═══ GIVEN ENTRIES ═══

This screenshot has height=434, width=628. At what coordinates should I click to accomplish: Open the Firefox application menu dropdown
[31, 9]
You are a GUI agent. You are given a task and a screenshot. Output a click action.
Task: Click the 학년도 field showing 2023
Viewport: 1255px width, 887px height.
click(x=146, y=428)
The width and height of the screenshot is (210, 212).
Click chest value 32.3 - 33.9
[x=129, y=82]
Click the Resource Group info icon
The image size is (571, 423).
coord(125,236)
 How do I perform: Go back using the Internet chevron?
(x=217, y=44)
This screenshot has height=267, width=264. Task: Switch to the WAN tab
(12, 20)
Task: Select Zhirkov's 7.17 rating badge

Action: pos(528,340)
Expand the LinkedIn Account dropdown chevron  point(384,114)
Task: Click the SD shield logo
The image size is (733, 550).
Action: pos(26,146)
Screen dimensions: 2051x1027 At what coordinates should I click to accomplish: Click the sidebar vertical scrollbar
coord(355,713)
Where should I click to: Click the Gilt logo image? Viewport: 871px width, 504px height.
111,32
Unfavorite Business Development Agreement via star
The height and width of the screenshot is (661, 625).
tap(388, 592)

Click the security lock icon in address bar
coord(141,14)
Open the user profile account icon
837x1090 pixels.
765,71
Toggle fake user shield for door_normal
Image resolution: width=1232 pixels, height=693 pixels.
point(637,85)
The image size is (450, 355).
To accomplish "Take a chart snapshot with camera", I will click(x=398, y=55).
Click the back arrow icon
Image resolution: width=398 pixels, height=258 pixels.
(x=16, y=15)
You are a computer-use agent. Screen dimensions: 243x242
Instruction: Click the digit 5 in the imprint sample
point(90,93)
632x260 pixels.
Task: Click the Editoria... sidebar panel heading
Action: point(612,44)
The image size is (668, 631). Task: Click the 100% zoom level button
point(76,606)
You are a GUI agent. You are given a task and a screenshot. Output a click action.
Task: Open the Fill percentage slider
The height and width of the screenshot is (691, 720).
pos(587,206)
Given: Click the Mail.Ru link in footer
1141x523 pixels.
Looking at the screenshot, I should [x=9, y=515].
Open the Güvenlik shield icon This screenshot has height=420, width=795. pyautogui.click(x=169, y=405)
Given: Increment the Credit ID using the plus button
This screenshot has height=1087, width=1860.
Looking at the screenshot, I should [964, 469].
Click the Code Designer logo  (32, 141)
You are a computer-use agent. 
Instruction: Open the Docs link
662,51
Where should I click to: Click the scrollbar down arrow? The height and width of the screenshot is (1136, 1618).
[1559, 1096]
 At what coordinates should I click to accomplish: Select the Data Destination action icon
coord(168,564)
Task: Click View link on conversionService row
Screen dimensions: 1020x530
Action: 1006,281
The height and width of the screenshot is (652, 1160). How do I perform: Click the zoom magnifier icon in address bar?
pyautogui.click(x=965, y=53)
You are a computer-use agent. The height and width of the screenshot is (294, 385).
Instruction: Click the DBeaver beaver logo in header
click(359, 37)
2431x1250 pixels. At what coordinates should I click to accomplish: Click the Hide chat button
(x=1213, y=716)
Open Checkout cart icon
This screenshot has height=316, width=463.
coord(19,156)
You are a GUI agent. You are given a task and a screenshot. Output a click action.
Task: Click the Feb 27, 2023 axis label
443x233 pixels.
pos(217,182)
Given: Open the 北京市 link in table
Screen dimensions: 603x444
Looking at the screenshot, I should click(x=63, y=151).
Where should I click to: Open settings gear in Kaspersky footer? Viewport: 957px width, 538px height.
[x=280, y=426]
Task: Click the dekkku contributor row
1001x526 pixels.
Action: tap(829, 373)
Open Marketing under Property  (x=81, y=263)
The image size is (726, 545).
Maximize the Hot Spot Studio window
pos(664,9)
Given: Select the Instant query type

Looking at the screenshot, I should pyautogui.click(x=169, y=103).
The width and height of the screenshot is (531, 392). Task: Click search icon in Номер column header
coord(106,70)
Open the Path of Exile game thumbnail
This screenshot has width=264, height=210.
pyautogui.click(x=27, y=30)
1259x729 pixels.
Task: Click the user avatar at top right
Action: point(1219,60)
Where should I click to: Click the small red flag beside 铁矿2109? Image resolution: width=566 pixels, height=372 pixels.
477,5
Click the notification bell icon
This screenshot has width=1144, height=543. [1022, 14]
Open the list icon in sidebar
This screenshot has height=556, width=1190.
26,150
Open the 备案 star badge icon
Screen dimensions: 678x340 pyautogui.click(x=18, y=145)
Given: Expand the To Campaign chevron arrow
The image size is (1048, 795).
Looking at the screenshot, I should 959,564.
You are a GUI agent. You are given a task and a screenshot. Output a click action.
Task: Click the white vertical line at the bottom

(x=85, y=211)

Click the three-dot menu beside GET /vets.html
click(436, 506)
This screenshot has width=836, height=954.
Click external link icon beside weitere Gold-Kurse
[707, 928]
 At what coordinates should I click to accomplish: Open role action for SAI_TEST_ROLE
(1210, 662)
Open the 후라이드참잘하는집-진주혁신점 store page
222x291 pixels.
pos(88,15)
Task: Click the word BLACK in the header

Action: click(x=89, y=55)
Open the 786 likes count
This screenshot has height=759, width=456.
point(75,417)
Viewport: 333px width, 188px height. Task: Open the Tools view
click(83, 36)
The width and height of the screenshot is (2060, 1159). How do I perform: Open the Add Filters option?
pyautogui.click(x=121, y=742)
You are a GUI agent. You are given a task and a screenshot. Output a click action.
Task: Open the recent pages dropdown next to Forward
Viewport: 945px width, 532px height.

═══

WHAT THIS TASK INVOLVES ▸
Copy the material above line for line, with no changes.

ANSWER BELOW ▸
This screenshot has height=434, width=628. At what coordinates should I click to accomplish: Open the Firefox application menu dropdown
[31, 9]
You are a GUI agent. You are given a task and a screenshot. Output a click action.
Task: Click the 학년도 field showing 2023
Viewport: 1255px width, 887px height.
click(x=146, y=428)
The width and height of the screenshot is (210, 212).
Click chest value 32.3 - 33.9
[x=129, y=82]
Click the Resource Group info icon
The image size is (571, 423).
coord(125,236)
 How do I perform: Go back using the Internet chevron?
(x=217, y=44)
This screenshot has height=267, width=264. Task: Switch to the WAN tab
(12, 20)
Task: Select Zhirkov's 7.17 rating badge

Action: pos(528,340)
Expand the LinkedIn Account dropdown chevron  point(384,114)
Task: Click the SD shield logo
The image size is (733, 550).
Action: pos(26,146)
Screen dimensions: 2051x1027 At what coordinates should I click to accomplish: Click the sidebar vertical scrollbar
coord(355,713)
Where should I click to: Click the Gilt logo image? Viewport: 871px width, 504px height.
111,32
Unfavorite Business Development Agreement via star
The height and width of the screenshot is (661, 625).
tap(388, 592)

Click the security lock icon in address bar
coord(141,14)
Open the user profile account icon
837x1090 pixels.
765,71
Toggle fake user shield for door_normal
Image resolution: width=1232 pixels, height=693 pixels.
point(637,85)
The image size is (450, 355).
To accomplish "Take a chart snapshot with camera", I will click(x=398, y=55).
Click the back arrow icon
Image resolution: width=398 pixels, height=258 pixels.
(x=16, y=15)
You are a computer-use agent. Screen dimensions: 243x242
Instruction: Click the digit 5 in the imprint sample
point(90,93)
632x260 pixels.
Task: Click the Editoria... sidebar panel heading
Action: point(612,44)
The image size is (668, 631). Task: Click the 100% zoom level button
point(76,606)
You are a GUI agent. You are given a task and a screenshot. Output a click action.
Task: Open the Fill percentage slider
The height and width of the screenshot is (691, 720).
pos(587,206)
Given: Click the Mail.Ru link in footer
1141x523 pixels.
Looking at the screenshot, I should [x=9, y=515].
Open the Güvenlik shield icon This screenshot has height=420, width=795. pyautogui.click(x=169, y=405)
Given: Increment the Credit ID using the plus button
This screenshot has height=1087, width=1860.
Looking at the screenshot, I should [964, 469].
Click the Code Designer logo  (32, 141)
You are a computer-use agent. 
Instruction: Open the Docs link
662,51
Where should I click to: Click the scrollbar down arrow? The height and width of the screenshot is (1136, 1618).
[1559, 1096]
 At what coordinates should I click to accomplish: Select the Data Destination action icon
coord(168,564)
Task: Click View link on conversionService row
Screen dimensions: 1020x530
Action: 1006,281
The height and width of the screenshot is (652, 1160). How do I perform: Click the zoom magnifier icon in address bar?
pyautogui.click(x=965, y=53)
You are a computer-use agent. The height and width of the screenshot is (294, 385).
Instruction: Click the DBeaver beaver logo in header
click(359, 37)
2431x1250 pixels. At what coordinates should I click to accomplish: Click the Hide chat button
(x=1213, y=716)
Open Checkout cart icon
This screenshot has height=316, width=463.
coord(19,156)
You are a GUI agent. You are given a task and a screenshot. Output a click action.
Task: Click the Feb 27, 2023 axis label
443x233 pixels.
pos(217,182)
Given: Open the 北京市 link in table
Screen dimensions: 603x444
Looking at the screenshot, I should click(x=63, y=151).
Where should I click to: Open settings gear in Kaspersky footer? Viewport: 957px width, 538px height.
[x=280, y=426]
Task: Click the dekkku contributor row
1001x526 pixels.
Action: tap(829, 373)
Open Marketing under Property  (x=81, y=263)
The image size is (726, 545).
Maximize the Hot Spot Studio window
pos(664,9)
Given: Select the Instant query type

Looking at the screenshot, I should pyautogui.click(x=169, y=103).
The width and height of the screenshot is (531, 392). Task: Click search icon in Номер column header
coord(106,70)
Open the Path of Exile game thumbnail
This screenshot has width=264, height=210.
pyautogui.click(x=27, y=30)
1259x729 pixels.
Task: Click the user avatar at top right
Action: point(1219,60)
Where should I click to: Click the small red flag beside 铁矿2109? Image resolution: width=566 pixels, height=372 pixels.
477,5
Click the notification bell icon
This screenshot has width=1144, height=543. [1022, 14]
Open the list icon in sidebar
This screenshot has height=556, width=1190.
26,150
Open the 备案 star badge icon
Screen dimensions: 678x340 pyautogui.click(x=18, y=145)
Given: Expand the To Campaign chevron arrow
The image size is (1048, 795).
Looking at the screenshot, I should 959,564.
You are a GUI agent. You are given a task and a screenshot. Output a click action.
Task: Click the white vertical line at the bottom

(x=85, y=211)

Click the three-dot menu beside GET /vets.html
click(436, 506)
This screenshot has width=836, height=954.
Click external link icon beside weitere Gold-Kurse
[707, 928]
 At what coordinates should I click to accomplish: Open role action for SAI_TEST_ROLE
(1210, 662)
Open the 후라이드참잘하는집-진주혁신점 store page
222x291 pixels.
pos(88,15)
Task: Click the word BLACK in the header

Action: click(x=89, y=55)
Open the 786 likes count
This screenshot has height=759, width=456.
point(75,417)
Viewport: 333px width, 188px height. Task: Open the Tools view
click(83, 36)
The width and height of the screenshot is (2060, 1159). How do I perform: Open the Add Filters option?
pyautogui.click(x=121, y=742)
You are a GUI agent. You are given a task and a screenshot. Output a click action.
Task: Open the recent pages dropdown next to Forward
Viewport: 945px width, 532px height.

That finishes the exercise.